Requirement:
Transcribe the records from the line containing "Where should I click to: Collapse" onward, up to and including the final line, exactly and without anything else.
___ Data for this exercise ___
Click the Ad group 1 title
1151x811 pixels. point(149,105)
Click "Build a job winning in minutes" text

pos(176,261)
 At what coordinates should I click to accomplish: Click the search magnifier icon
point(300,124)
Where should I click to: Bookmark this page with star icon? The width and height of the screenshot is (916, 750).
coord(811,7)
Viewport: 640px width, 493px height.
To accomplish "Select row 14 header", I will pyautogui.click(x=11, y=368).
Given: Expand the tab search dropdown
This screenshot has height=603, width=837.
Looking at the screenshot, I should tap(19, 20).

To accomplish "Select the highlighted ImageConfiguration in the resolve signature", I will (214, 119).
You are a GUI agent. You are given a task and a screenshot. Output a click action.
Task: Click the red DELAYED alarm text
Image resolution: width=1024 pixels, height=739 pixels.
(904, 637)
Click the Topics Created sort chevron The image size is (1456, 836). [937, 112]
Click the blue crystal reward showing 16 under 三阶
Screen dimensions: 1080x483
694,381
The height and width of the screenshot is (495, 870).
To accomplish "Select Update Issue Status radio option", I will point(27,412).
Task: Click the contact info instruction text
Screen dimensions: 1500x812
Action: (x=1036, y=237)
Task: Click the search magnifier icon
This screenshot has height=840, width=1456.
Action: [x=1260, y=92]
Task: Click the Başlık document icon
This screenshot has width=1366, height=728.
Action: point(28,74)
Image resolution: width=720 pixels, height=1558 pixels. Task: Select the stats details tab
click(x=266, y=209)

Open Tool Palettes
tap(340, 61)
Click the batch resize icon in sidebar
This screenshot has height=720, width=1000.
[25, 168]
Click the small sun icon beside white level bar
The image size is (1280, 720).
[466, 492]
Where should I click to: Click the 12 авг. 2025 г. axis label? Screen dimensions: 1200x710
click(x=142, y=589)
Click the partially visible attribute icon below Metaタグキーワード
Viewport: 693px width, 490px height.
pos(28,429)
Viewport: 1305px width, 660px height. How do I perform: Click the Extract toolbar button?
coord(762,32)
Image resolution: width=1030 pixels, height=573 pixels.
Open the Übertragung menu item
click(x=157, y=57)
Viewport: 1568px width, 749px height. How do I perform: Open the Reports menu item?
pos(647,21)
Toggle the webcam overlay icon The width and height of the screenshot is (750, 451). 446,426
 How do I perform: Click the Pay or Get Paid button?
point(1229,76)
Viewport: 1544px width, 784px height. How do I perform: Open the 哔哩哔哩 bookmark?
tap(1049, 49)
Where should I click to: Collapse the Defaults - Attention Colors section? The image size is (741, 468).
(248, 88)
___
Exercise answer:
Where should I click to: Collapse the Defaults - Attention Colors section? The image size is (741, 468).
(248, 88)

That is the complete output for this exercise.